LIHU‘E — While the state Department of Education considers what to do about the upcoming Class of 2020 graduation, several students voiced disappointment that they won’t be walking the traditional aisle for their commencement.
“I feel as it is a disappointment to most of the seniors,” said Kaylee Alapa‘i, a senior at Kaua‘i High School. “Our whole schooling life we’ve been working towards this moment of walking across that stage and getting our diploma, getting cheered on by our friends and family, and now we won’t be able to do that.”
Class of 2020 members were set to be the stars of the traditional graduation ceremonies next month, along with all of the attached celebrations, words of wisdom, flower lei and proud ‘ohana by their sides. Social-distancing precautions that come along with the COVID-19 pandemic, however, have led to the cancellation of the traditional ceremonies.
“We will be the first class that won’t be having a physical countdown to graduation,” Alapa‘i said. “We also had a missed prom and a missed opportunity to say goodbye to our friends and teachers we cherished the most. It’s just sad to know that we’ve worked so hard (only) to get all of these special events taken from our hands so quickly.”
She continued: “But on the other hand, we are a different generation, and now we have a different style of graduating compared to the traditional graduation ceremony, and all we can do is accept it for what is it and cherish the most out of it.”
Alapai, 18, said her future consists of living the military life in the U.S. Air Force.
Mikaele Brown, 17, also a senior at Kaua‘i High School, has already enrolled in Kaua‘i Community College’s carpentry technology program, and was looking forward to his own graduation celebration before taking that next step.

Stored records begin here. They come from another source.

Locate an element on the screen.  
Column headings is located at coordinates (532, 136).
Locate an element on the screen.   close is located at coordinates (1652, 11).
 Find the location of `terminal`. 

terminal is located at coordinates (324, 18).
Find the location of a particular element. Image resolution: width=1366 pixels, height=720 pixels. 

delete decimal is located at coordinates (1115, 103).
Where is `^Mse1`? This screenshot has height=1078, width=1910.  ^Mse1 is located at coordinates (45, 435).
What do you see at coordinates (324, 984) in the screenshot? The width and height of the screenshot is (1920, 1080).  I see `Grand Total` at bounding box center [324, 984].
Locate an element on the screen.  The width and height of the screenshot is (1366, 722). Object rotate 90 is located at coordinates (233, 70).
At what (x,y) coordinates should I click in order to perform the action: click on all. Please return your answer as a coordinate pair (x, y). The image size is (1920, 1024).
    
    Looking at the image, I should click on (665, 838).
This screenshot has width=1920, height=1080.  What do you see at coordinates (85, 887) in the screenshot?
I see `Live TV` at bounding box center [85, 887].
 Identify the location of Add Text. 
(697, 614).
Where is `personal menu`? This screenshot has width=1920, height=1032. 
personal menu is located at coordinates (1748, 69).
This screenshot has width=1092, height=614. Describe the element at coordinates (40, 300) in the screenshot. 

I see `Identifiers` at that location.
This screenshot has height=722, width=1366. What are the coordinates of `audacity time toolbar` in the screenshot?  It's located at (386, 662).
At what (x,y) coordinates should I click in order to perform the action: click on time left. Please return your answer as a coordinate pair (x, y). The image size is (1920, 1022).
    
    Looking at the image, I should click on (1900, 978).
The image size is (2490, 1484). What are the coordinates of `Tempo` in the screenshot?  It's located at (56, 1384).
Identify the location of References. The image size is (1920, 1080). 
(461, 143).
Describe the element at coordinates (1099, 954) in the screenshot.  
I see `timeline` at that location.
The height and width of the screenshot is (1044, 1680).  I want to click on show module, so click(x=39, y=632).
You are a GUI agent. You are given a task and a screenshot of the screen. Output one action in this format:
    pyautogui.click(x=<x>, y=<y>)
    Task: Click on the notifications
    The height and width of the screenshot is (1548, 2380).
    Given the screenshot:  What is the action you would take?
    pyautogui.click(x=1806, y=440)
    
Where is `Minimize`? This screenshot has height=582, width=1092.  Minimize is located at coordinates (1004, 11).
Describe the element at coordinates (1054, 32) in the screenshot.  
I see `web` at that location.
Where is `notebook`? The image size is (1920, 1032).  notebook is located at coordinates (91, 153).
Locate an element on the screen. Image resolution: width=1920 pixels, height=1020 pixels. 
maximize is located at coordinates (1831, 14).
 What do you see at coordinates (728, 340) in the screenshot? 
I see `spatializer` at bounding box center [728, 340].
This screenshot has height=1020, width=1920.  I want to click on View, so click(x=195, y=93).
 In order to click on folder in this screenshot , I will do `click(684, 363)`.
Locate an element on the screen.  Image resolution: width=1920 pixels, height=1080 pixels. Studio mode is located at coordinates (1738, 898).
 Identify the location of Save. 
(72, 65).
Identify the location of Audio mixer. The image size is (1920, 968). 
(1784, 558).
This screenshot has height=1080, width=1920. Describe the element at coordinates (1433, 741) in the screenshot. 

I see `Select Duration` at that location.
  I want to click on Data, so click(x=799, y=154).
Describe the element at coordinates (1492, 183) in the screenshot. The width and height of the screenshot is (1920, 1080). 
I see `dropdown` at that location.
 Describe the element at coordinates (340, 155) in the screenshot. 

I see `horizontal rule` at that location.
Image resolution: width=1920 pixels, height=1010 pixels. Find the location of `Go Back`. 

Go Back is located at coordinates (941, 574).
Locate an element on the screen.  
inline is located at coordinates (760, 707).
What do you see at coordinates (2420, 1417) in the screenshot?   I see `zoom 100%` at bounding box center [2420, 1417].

“Honestly, I’m bummed, like I worked hard for nothing,” Brown said. “Even though I’m graduating, it’s not the same ‘cause there’s no graduation and celebration with my friends.”
While seniors lament and wait for direction from their schools, DOE Communication Director Lindsay Chambers said officials are considering alternative graduation options and plan to make an announcement sometime this week.
“Graduation is considered a major milestone in any academic journey,” said Dr. Christina Kishimoto, DOE superintendent.
”In Hawai‘i these celebrations are uniquely special, with a long-standing tradition of families coming together to celebrate, giving towering amounts of lei, and enjoying each other’s company — something we are all missing during this time,” Kishimoto said.
“The department has faced tough decisions throughout this unprecedented situation, especially around commencement ceremonies. We’ve looked for innovative solutions to support and celebrate our seniors who deserve this recognition.”